• _WHAT IS BEING ASKED_:
Convert the part of the listing that opens with the line containing "Given: Pick the 'padding-right' completion" and runs through the end of the listing into a two-column CSV with the columns "request" and "answer". Give one row for each request, put each field in quotation marks with line breaks turned into spaces, and leave the pictures out.

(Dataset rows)
▬▬▬▬▬▬
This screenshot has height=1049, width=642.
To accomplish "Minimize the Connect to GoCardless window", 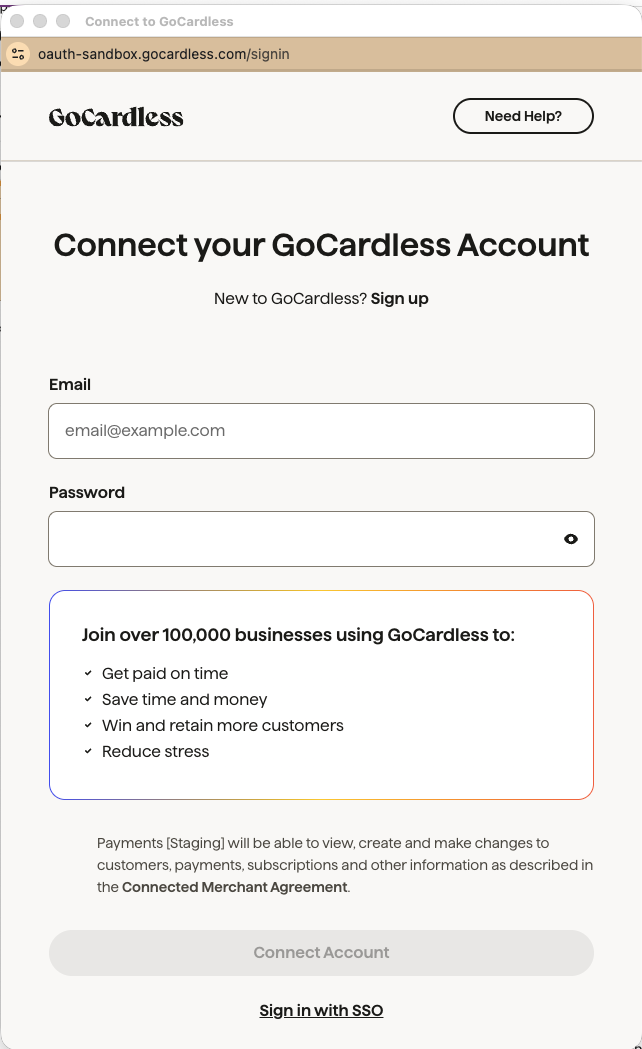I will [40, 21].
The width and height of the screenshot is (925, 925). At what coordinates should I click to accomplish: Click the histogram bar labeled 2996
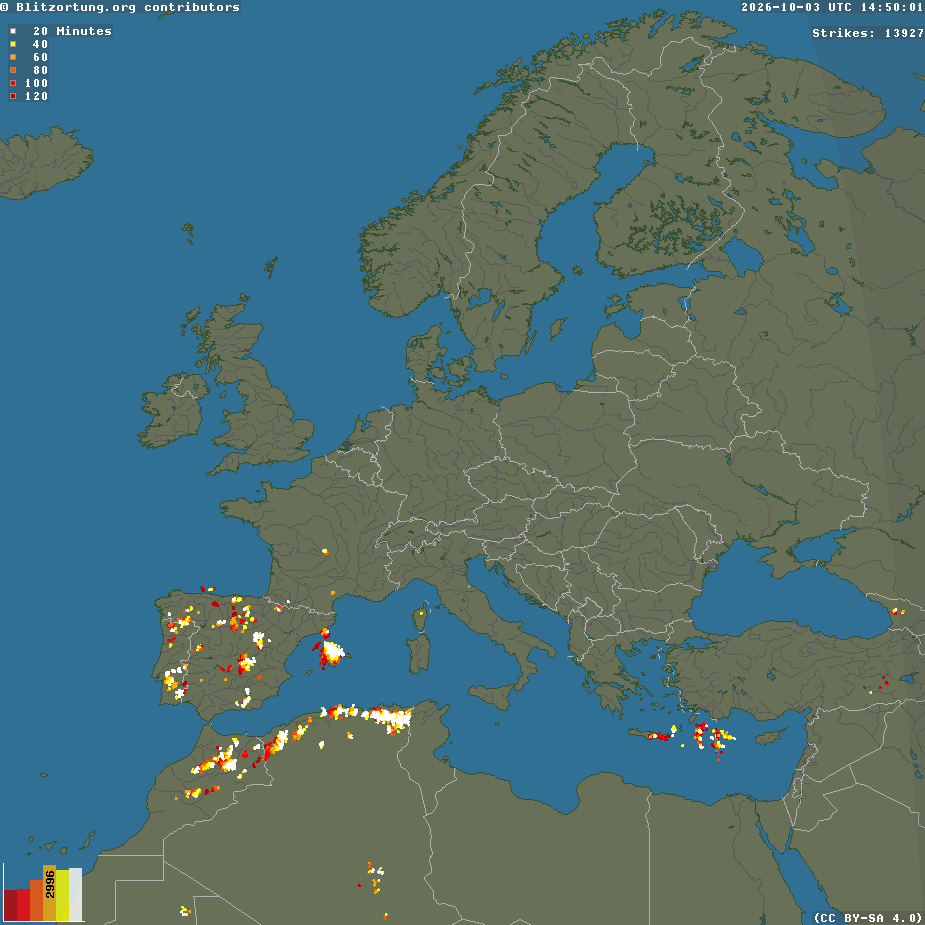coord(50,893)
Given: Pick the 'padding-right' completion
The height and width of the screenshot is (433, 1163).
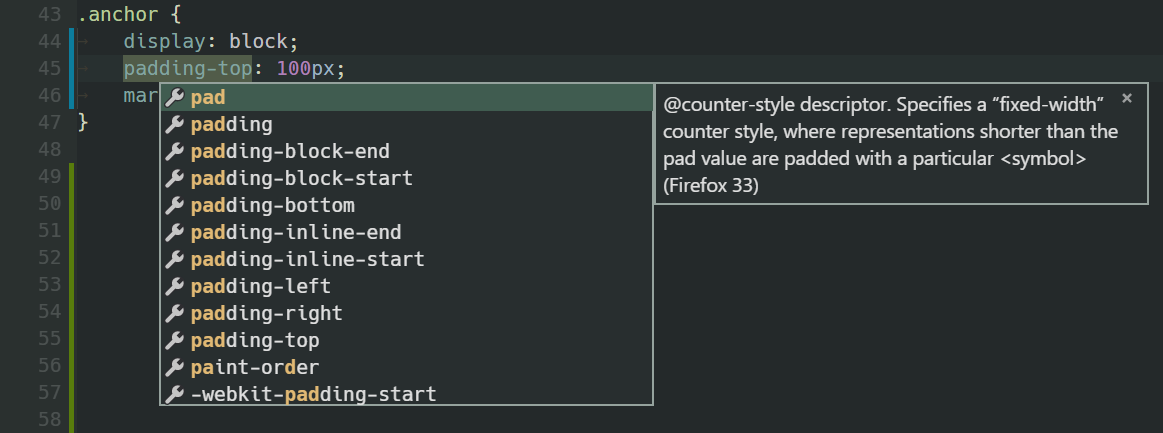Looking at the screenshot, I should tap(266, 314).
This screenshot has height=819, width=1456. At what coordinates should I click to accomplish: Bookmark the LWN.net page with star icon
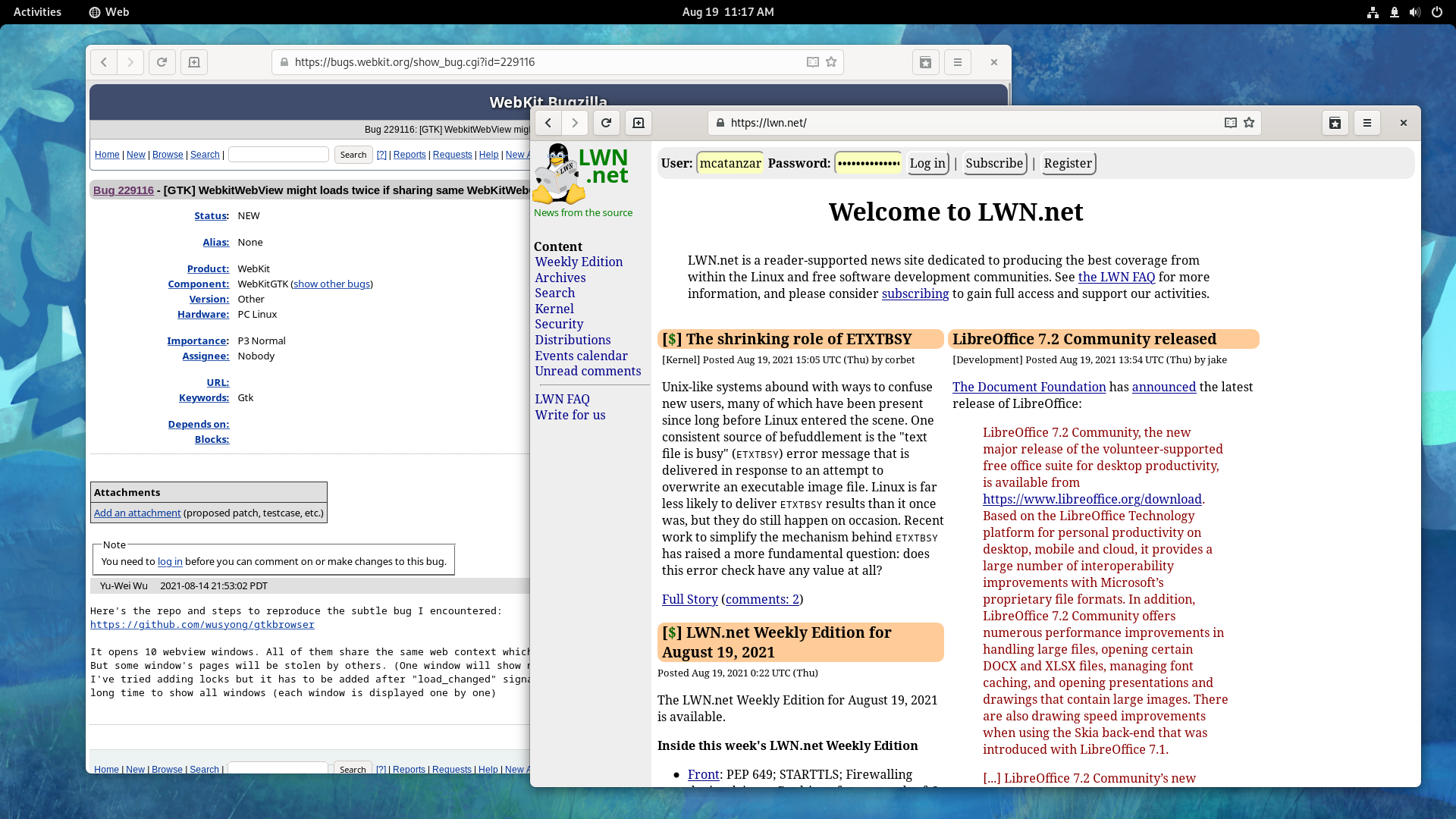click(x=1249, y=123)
▬▬▬▬▬▬
• _CORRECT RESPONSE_:
request,answer
"Given: Pick the 'padding-right' completion The height and width of the screenshot is (433, 1163).","Looking at the screenshot, I should tap(266, 314)."
"This screenshot has height=819, width=1456. At what coordinates should I click to accomplish: Bookmark the LWN.net page with star icon","click(x=1249, y=123)"